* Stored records
______
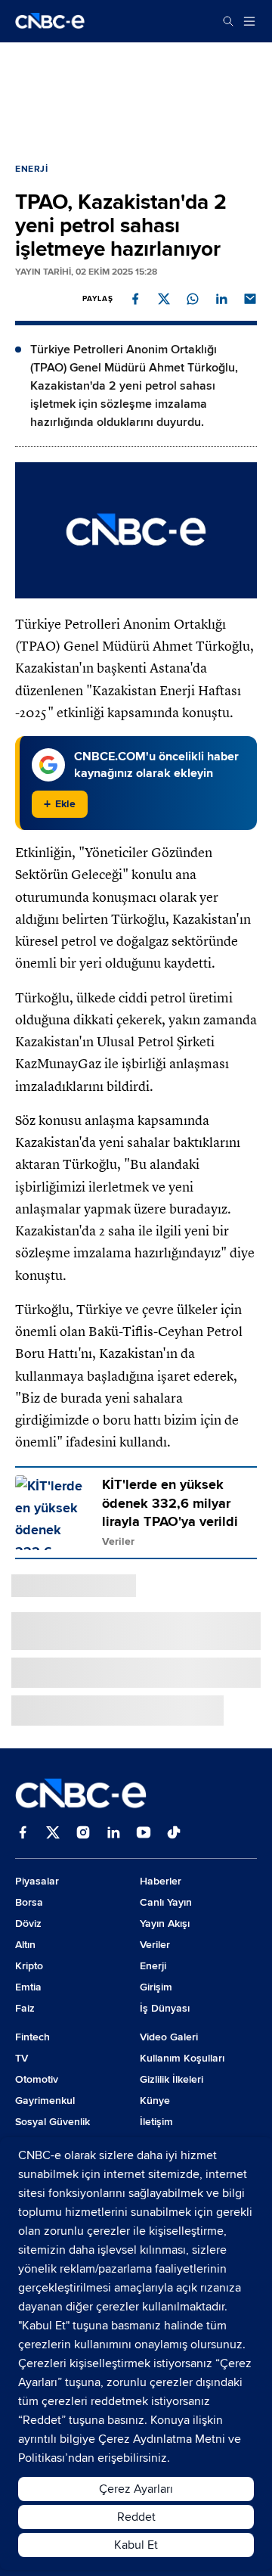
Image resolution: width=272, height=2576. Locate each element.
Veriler (155, 1944)
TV (21, 2058)
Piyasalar (37, 1881)
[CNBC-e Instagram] (83, 1834)
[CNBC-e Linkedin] (113, 1834)
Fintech (32, 2037)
______
Pictures stay out; the records above are otherwise reproduced exactly.

Image resolution: width=272, height=2576. Locate each element.
Veriler (155, 1944)
TV (21, 2058)
Piyasalar (37, 1881)
[CNBC-e Instagram] (83, 1834)
[CNBC-e Linkedin] (113, 1834)
Fintech (32, 2037)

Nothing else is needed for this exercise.